Witold Paszt cztery lata temu przeżył potworną tragedię. Ta miłość była niesamowita

2022-02-19 12:47

Witold Paszt nie żyje. Legendarny muzyk i uwielbiany przez widzów trener w "The Voice Senior" zmarł 18 lutego po walce z ciężką chorobą. Cztery lata temu Witold Paszt przeżył potworną osobistą tragedię. Teraz - dzień po rocznicy śmierci ukochanej małżonki - sam odszedł na zawsze. Miłość, którą łączyła muzyka zespołu Vox i jego małżonkę, była wprost niesamowita.

Witold Paszt

i

Autor: AKPA

Witold Paszt nie żyje

Ta wiadomość wstrząsnęła całą Polską. Witold Paszt zmarł wieku 68 lat, ku rozpaczy rzeszy jego fanów. Jeszcze niedawno brylował w programie "The Voice Senior", choć wszytskich zaniepokoiła jego absencja w finale ostatniej edycji. W sieci huczało od plotek na temat stanu zdrowia Witolda Paszta. Niestety, 18 lutego - jak grom z jasnego nieba - spadła wiadomość o śmierci artysty, który cztery lata temu przeżył wielką tragedię.

## ZAPISANE DANE
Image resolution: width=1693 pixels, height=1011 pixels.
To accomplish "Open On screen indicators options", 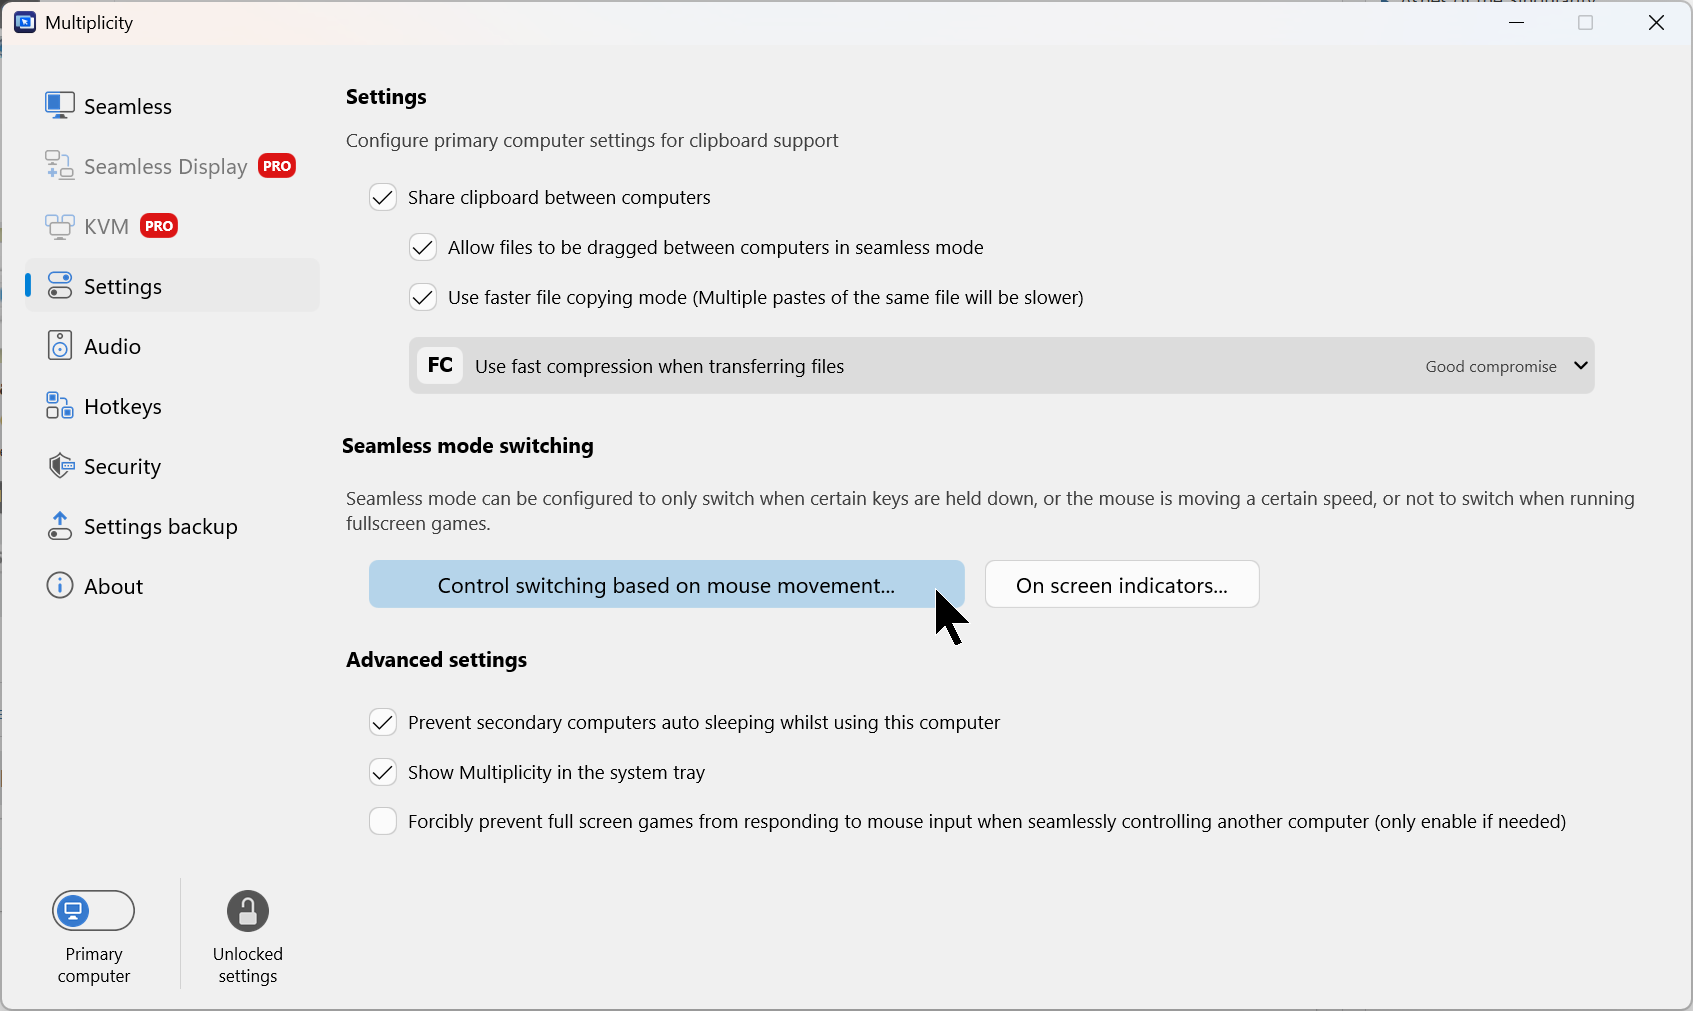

## JAK WYKONAĆ ZADANIE
Skopiuj bez zmian fragment artykułu o Witoldzie Paszcie, czyli wszystko od słów "Autor: AKPA" aż do słów "przeżył wielką tragedię.".

## WYNIK ZADANIA
Autor: AKPA

Witold Paszt nie żyje

Ta wiadomość wstrząsnęła całą Polską. Witold Paszt zmarł wieku 68 lat, ku rozpaczy rzeszy jego fanów. Jeszcze niedawno brylował w programie "The Voice Senior", choć wszytskich zaniepokoiła jego absencja w finale ostatniej edycji. W sieci huczało od plotek na temat stanu zdrowia Witolda Paszta. Niestety, 18 lutego - jak grom z jasnego nieba - spadła wiadomość o śmierci artysty, który cztery lata temu przeżył wielką tragedię.